• Your tasks:
(1) Print the passage of the camera guide from "2. Wrist cameras: These" to "are stereo cameras?".
(2) Answer these questions from the camera guide:
(a) Which library does phosphobot use to detect cameras automatically?
(b) How many wrist cameras come with the phosphobot starter pack?
(c) How many lenses make up a stereo camera?
(3) The camera guide gives examples of where context cameras can be placed. List every one of these example locations.

___ Selected extract

Cameras in Robotics

Cameras are the eyes of your robot.

Robots may rely on one or more camera to make decisions. The images, along with additional information such as joint positions, are fed into the model during both training and inference.

There exist different types of cameras and phosphobot supports most of them.

How to connect your camera to phosphobot?

phosphobot uses the powerful OpenCV library to detect cameras automatically. This open source library supports most of the generic cameras available. phosphobot ships with its own binary of OpenCV, so you don’t need to install it separately.

Placement of cameras matter. In robotics datasets, there are two main types of camera setups:

  1. Context cameras: These cameras are placed to capture the environment and objects around the robot. These context cameras can be placed on the robot (e.g. on the head, on the body) or in the environment (e.g. on the walls, on the ceiling).

  2. Wrist cameras: These cameras are placed on the wrists (hands) of the robot. They help with fine-grained manipulation tasks, so that the robot can see if it’s holding an object correctly. The phosphobot starter pack comes with two wrist cameras, one for each arm.

Adding more cameras usually helps to improve AI accuracy. However, it requires more compute at inference time (slower models) and makes the real-life setup more cumbersome. Usually, one context camera and two wrist cameras are a good trade-off.

What are stereo cameras?

Stereo Cameras are made of two lenses that capture two images of the same scene from slightly different angles.

______
___ Dataset records

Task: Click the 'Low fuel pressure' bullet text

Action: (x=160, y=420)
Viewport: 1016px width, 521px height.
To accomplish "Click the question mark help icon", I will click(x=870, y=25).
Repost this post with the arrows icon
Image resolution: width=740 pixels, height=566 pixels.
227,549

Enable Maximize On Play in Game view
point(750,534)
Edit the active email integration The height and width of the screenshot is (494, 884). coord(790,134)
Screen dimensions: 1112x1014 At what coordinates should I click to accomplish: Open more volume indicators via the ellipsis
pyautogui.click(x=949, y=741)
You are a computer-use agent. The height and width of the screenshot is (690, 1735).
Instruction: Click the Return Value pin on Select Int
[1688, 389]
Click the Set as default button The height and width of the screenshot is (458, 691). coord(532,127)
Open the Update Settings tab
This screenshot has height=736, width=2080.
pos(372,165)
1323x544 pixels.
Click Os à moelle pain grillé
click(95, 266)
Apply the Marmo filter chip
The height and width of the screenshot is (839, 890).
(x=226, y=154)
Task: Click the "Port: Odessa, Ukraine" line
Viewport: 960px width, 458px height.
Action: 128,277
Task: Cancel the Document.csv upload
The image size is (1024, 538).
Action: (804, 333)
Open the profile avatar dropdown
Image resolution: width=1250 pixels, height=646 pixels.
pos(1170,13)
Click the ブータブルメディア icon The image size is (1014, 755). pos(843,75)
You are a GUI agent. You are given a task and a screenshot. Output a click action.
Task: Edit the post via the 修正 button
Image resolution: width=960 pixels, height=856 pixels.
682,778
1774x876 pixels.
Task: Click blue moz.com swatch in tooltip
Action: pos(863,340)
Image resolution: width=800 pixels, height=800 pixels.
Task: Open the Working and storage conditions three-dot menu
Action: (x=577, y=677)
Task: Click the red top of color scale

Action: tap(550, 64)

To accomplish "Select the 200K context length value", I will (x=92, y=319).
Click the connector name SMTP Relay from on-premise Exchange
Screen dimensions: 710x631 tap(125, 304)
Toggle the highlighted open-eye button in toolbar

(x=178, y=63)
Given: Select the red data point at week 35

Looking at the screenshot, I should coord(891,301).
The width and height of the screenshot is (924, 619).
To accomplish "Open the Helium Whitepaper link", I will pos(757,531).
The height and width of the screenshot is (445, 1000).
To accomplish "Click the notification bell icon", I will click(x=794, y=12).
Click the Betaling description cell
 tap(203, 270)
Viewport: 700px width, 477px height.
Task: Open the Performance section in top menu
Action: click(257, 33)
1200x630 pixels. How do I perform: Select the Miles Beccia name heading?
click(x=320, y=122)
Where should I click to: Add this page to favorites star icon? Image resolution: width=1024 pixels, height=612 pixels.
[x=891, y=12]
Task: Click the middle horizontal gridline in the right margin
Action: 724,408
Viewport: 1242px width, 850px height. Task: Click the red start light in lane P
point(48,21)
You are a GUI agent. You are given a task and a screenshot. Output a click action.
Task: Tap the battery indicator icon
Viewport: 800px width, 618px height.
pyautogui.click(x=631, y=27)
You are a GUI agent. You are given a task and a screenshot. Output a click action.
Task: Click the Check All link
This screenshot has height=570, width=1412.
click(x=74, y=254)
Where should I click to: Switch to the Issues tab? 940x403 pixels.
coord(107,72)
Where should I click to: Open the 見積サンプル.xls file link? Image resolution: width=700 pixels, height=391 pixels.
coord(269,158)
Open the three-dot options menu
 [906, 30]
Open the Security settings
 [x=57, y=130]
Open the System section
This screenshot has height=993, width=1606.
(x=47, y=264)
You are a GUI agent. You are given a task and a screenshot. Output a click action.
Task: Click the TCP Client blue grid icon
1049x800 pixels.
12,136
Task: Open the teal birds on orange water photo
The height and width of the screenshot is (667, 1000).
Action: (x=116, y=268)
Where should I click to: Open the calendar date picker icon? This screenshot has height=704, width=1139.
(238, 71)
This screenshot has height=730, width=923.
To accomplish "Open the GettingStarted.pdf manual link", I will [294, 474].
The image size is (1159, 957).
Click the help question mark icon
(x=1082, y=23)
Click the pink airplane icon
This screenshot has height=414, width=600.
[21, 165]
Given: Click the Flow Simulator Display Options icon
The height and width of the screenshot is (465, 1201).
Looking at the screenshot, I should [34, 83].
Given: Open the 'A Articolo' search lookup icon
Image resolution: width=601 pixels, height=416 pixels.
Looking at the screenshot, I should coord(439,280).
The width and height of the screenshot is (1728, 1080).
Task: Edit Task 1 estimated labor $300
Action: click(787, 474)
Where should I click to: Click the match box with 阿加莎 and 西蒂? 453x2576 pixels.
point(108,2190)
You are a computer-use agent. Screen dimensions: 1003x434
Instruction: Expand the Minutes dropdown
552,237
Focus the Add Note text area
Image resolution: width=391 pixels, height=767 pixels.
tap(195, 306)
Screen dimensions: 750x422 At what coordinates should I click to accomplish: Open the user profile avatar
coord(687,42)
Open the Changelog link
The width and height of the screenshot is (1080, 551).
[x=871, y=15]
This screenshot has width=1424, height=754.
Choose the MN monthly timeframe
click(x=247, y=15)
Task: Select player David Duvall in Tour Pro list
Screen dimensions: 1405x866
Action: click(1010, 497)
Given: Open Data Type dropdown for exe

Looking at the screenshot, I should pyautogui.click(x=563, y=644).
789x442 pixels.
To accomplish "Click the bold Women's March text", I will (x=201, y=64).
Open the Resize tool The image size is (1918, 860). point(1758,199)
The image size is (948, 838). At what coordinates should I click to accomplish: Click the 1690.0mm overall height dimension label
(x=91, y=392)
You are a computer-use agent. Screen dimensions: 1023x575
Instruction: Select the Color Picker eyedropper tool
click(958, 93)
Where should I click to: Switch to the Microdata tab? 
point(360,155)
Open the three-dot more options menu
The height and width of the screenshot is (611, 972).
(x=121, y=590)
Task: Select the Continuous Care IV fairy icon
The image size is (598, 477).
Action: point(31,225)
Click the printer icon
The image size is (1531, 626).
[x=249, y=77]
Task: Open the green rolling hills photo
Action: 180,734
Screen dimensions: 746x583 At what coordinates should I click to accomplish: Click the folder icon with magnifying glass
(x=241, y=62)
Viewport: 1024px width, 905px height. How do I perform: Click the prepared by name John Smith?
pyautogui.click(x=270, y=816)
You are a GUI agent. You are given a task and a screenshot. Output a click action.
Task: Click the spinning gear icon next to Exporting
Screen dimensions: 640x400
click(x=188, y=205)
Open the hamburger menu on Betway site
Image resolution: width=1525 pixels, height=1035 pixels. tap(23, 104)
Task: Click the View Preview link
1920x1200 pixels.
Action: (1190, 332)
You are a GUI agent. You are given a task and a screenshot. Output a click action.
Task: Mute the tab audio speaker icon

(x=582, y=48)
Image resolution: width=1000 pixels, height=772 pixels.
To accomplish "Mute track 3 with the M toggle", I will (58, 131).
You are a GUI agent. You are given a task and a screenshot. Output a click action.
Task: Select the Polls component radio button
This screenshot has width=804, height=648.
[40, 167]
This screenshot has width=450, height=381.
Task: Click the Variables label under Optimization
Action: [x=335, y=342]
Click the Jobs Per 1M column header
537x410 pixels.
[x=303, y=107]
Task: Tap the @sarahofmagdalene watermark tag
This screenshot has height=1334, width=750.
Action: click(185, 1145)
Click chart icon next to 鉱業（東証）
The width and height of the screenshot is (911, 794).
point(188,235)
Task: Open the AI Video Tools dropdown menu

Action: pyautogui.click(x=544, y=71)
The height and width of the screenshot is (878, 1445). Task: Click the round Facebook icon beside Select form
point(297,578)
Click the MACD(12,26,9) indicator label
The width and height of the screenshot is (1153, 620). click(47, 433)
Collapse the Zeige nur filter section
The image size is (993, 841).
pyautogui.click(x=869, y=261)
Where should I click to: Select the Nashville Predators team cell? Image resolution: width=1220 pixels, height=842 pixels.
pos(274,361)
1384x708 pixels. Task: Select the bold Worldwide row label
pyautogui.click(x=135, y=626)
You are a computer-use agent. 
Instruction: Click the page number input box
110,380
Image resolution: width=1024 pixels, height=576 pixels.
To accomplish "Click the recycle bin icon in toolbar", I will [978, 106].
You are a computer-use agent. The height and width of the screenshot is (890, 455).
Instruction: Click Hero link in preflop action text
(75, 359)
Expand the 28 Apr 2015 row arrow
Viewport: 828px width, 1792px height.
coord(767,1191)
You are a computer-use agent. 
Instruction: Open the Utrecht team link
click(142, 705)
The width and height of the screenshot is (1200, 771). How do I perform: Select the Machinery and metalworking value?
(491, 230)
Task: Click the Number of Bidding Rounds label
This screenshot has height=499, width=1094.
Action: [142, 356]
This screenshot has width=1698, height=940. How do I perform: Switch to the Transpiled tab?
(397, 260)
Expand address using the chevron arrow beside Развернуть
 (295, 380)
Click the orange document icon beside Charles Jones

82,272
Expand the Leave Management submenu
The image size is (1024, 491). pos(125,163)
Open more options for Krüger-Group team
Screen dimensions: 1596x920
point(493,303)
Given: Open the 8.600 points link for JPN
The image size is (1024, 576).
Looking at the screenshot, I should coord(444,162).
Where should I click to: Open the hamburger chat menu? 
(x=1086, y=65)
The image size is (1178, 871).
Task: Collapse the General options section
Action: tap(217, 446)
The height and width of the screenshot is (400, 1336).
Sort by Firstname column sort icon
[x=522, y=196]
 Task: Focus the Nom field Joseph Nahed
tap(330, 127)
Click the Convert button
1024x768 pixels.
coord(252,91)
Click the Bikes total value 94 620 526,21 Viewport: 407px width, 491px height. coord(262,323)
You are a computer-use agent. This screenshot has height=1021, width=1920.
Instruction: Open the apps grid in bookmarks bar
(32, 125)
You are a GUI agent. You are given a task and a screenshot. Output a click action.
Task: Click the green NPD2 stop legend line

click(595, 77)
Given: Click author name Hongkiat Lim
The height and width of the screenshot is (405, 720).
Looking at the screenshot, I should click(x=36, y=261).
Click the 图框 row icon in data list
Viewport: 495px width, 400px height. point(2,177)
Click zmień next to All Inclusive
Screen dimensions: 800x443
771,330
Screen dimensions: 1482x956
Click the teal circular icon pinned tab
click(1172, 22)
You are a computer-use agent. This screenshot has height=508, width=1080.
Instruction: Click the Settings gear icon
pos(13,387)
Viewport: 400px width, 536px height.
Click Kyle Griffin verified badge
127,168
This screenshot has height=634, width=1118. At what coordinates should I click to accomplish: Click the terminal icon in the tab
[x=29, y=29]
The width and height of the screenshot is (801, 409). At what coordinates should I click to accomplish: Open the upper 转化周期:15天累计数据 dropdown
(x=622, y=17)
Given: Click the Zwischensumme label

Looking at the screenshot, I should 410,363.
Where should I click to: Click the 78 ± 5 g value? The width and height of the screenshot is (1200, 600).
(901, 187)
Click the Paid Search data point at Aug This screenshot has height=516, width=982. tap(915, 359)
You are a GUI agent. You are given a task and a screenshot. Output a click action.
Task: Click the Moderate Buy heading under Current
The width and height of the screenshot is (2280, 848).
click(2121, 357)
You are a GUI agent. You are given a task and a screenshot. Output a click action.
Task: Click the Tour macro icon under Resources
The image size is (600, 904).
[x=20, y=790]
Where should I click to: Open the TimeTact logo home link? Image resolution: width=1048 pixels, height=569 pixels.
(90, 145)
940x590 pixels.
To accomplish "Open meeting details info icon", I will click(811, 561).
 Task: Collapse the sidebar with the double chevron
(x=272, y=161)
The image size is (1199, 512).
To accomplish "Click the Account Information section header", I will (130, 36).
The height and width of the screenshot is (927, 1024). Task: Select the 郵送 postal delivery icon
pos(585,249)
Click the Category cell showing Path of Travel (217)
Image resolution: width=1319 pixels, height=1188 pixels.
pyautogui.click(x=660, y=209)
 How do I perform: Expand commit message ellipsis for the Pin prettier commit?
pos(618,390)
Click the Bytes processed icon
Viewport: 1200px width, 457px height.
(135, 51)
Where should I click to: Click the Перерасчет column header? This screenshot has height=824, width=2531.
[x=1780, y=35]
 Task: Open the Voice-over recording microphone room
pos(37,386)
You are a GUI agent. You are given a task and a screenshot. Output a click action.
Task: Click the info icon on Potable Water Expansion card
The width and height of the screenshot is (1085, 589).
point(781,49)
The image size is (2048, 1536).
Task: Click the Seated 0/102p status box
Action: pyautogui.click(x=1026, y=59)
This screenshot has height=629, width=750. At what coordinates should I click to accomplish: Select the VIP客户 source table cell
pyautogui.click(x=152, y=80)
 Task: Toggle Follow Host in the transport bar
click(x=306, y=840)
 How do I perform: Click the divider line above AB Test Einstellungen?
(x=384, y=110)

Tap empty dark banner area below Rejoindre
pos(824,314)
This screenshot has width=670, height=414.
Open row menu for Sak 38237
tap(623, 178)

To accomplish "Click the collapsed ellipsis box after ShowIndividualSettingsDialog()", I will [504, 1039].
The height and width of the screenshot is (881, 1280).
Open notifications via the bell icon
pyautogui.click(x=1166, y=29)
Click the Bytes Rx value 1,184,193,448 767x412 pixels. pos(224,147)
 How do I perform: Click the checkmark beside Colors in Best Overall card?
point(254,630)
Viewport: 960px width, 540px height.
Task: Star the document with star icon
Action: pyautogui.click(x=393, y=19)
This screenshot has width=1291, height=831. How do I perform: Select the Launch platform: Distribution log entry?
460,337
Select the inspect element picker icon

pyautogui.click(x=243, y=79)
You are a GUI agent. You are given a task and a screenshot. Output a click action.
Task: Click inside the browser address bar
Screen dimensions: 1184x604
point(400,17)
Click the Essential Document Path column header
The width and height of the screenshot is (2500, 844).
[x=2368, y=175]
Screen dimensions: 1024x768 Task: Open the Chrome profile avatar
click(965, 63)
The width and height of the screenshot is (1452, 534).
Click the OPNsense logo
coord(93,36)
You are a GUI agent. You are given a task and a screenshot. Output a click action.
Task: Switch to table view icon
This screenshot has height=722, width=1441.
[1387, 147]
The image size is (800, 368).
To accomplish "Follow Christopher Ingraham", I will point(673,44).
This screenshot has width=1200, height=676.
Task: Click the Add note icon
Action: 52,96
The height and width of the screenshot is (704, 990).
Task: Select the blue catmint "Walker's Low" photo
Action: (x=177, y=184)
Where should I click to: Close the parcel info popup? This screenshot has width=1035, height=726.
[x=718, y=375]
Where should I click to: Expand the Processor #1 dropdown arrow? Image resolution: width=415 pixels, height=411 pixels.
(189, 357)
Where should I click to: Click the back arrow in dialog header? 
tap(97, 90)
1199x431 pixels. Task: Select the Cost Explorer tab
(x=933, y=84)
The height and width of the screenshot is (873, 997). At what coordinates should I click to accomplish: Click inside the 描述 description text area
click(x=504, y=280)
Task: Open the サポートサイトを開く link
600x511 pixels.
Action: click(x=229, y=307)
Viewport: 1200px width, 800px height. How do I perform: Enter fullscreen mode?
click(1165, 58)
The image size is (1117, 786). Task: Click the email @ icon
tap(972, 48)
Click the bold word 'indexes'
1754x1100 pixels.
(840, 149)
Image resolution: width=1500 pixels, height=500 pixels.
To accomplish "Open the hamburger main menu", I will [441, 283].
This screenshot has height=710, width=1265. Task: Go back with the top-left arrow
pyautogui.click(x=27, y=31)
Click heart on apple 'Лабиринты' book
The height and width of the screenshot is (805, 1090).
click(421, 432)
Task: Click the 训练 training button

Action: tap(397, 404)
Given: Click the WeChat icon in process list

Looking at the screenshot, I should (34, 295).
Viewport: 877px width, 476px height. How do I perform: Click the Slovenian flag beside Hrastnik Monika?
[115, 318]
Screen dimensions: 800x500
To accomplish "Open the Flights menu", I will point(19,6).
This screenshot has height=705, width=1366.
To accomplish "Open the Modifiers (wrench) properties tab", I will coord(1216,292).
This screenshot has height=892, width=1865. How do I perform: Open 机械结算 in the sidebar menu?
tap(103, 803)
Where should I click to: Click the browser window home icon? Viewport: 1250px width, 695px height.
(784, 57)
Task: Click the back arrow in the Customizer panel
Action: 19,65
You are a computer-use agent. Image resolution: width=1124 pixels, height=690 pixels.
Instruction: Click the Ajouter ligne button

______

• Results by task:
(1)
2. Wrist cameras: These cameras are placed on the wrists (hands) of the robot. They help with fine-grained manipulation tasks, so that the robot can see if it’s holding an object correctly. The phosphobot starter pack comes with two wrist cameras, one for each arm.

Adding more cameras usually helps to improve AI accuracy. However, it requires more compute at inference time (slower models) and makes the real-life setup more cumbersome. Usually, one context camera and two wrist cameras are a good trade-off.

What are stereo cameras?

(2)
(a) OpenCV
(b) Two, one for each arm
(c) Two

(3)
- On the head
- On the body
- On the walls
- On the ceiling